With a run of impressively big hits to its name, including True Blood, Game of Thrones, WestWorld and True Detective, HBO often looks to have an unfailing ‘golden touch’ but, despite its successes, the studio has actually endured its fair share of high profile flops and creative failures.
Last year HBO backtracked on plans for a second series of Vinyl, a much trumpeted drama about a 1970s record producer whose creators included entertainment legends Mick Jagger and Martin Scorsese.
Having originally announced a second run on February 18th 2016 – just two days after the first episode’s debut – HBO later reversed course and in June of the same year announced that the series wouldn’t be returning after all.
With a reported budget of $100m, Vinyl’s failure to find an audience was an expensive disappointment for the studio but at least it avoided the controversy associated with another of its high profile missteps.
Debuting in December 2011 and boasting Hollywood star Dustin Hoffman as its leading man alongside fellow big names Nick Nolte, Michael Gambon, Luck was created by David Milch, the creative force behind Deadwood and NYPD Blue, which he co-created with Steven Bochco.
Set against a backdrop of horse racing betting and power plays, the nine part series was filmed at the famous Santa Anita Park and widely praised for its production values, style, writing and Hoffman’s performances.

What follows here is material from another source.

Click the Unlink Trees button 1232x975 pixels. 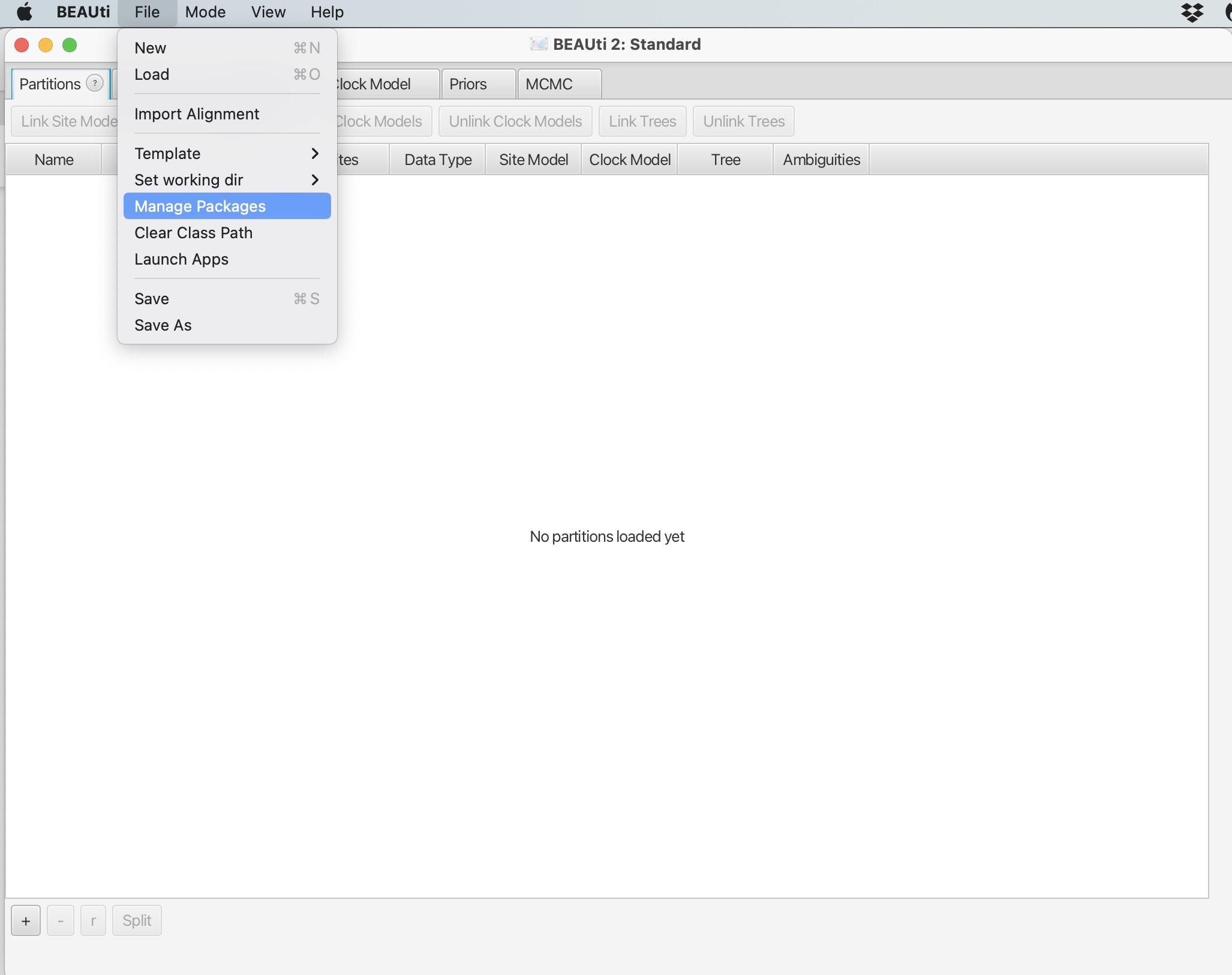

So happy were HBO with the series that it was instantly renewed for a second run which was to air from January 2013.
Unlike Vinyl, production actually got underway on the follow-up season but production was halted after the series made global headlines for the death of several horses during filming.
While HBO make signifiant efforts to ensure the wellbeing of its equine cast members, including limiting the number of times they were allowed to run each day and ensuring the production had a pool of around 50 to use, two horses sadly suffered injuries during the filming of the pilot and the seventh episode and were later put down.
When a third horse died during production of the second series, the studio halted all filming involving horses pending an investigation.
In March 2012 it pulled the plug on the show, saying that while it “maintained the highest safety standards throughout production … accidents unfortunately happen and it is impossible to guarantee they won’t in the future.”
HBO has of course since enjoyed a less troubled experience with horses – and other animals – on shows such as WestWorld and Game of Thrones but the scrutiny under which Luck came probably means it probably was impossible to continue with the show.
While the first season has been released on DVD and Blu-ray, the cancellation of the second left several plot lines unresolved, making it an undesirable purchase for all but the most dedicated HBO or Hoffman fans.
Going forward, HBO and Sky will be hoping that shows produced under their recently announced joint production partnership enjoy a less troubled production and prove to have longevity.